▶ _SOURCE EXTRACT_:

____________

Shown is a mockernut hickory (Cara tomentosa) leaf from a young tree in my back yard. I plucked the leaf so that my kids could feel that it is fuzzy underneath, which is how you know it’s a mockernut and not some other hickory species.
Some features of the leaf pointed out in the picture:
1. This is one leaf made up of five leaflets. As far as I can tell scientists are still puzzling over why some plants have developed compound leaves, while other plants have simple leaves. Here is one hypothesis. Are there other mathematical models that can help us understand compound leaves?
2. Many species of insects “mine” leaves. As larvae they live inside the leaf and eat away at the leaf’s insides. These mines may have been made by moth, sawfly, fly, beetle, or wasp larvae. What rules does the miner follow to determine the shape of the mine? Can we model it mathematically?
3. I’m not sure why leaf edges of some plants are toothed while those of others are smooth, but botanists have discovered that there is a correlation between leaf-margin toothedness and climate (particularly mean annual temperature). The more toothed leaf species present, the colder the climate. So fossilized leaves can be used as a sort of thermometer frozen in time.
See for example: leaf margins and climate.
4. Insects that eat leaves are an important link in the chain that passes energy from the Sun, to plants, and then to animals. When you see leaf damage like this think of it as energy being harvested to fuel bird flight.

____________

▶ _SOURCE DATA_:
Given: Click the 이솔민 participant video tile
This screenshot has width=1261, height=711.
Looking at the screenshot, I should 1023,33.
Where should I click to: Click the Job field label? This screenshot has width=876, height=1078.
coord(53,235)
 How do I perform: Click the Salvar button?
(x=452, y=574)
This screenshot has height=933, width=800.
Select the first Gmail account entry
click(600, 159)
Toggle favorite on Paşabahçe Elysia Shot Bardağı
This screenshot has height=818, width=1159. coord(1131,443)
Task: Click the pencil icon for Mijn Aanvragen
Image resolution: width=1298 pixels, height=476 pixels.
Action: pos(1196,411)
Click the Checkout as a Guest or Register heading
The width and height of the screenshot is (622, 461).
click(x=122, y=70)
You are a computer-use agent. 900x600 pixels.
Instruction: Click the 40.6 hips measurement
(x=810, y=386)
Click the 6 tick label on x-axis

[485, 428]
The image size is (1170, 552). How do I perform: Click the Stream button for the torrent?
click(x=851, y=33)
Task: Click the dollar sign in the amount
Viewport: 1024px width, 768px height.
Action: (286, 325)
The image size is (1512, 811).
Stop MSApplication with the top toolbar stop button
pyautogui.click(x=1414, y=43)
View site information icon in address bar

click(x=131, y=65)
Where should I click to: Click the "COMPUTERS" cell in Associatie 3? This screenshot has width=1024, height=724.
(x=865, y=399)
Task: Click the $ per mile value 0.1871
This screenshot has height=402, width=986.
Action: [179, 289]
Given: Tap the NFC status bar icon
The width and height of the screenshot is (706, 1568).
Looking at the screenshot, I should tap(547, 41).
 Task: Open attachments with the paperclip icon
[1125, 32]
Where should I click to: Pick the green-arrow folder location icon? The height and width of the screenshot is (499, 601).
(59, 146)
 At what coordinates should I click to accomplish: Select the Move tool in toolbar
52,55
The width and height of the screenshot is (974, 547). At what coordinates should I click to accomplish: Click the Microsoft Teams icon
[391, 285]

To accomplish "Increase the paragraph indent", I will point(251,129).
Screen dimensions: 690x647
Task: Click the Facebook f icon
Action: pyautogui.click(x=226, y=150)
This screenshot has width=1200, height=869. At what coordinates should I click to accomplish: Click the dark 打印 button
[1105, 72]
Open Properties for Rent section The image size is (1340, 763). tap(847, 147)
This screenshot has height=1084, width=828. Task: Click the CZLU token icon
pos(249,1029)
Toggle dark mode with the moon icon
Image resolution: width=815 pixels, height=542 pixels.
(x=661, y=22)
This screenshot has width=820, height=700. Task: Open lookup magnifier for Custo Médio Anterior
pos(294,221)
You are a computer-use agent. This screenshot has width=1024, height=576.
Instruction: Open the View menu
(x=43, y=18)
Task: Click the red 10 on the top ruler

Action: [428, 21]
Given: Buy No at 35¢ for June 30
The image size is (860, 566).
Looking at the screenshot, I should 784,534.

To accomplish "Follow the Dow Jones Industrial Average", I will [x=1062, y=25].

____________

▶ _WHAT TO WORK ON_:
1. In the mockernut leaf text, what does a higher share of toothed leaf species indicate about the climate?
2. Continue the mockernut leaf text from its last sentence.
The items aren't needed for any of this.

▶ _ANSWERS TO THIS EXERCISE_:
1. A colder climate.

2.
5. This leaf is changing from green to yellow to brown for the Fall. As circulation to the leaf shuts down, chlorophyl breaks down and is not replenished. We can understand how and why leaves change color, but why is it so beautiful to us? Maybe what matters is that it is beautiful to us.
6. The stalk that attaches the leaf to the stem is called the petiole. In some plants leaves have no petiole. In some other plants the petioles have no leaves! Hickory has both a fairly long petiole and substantial leaf.
7. These leaf spots are probably caused by a fungus or a bacterium living in the leaf. The parasite probably doesn’t provide any benefit to the hickory tree, but it doesn’t cause much damage either. Parasites don’t usually engender warm fuzzy feelings in us. Arguably, there is good reason for that. Then again, they are fellow creatures trying to make a living. If they’re not doing much harm that’s probably more than we can say for ourselves. Who are we to deny them? Maybe the biodiversity they add provides something to the ecosystem that we’re not seeing yet. What probability distribution might the size and frequency of the leaf spots follow?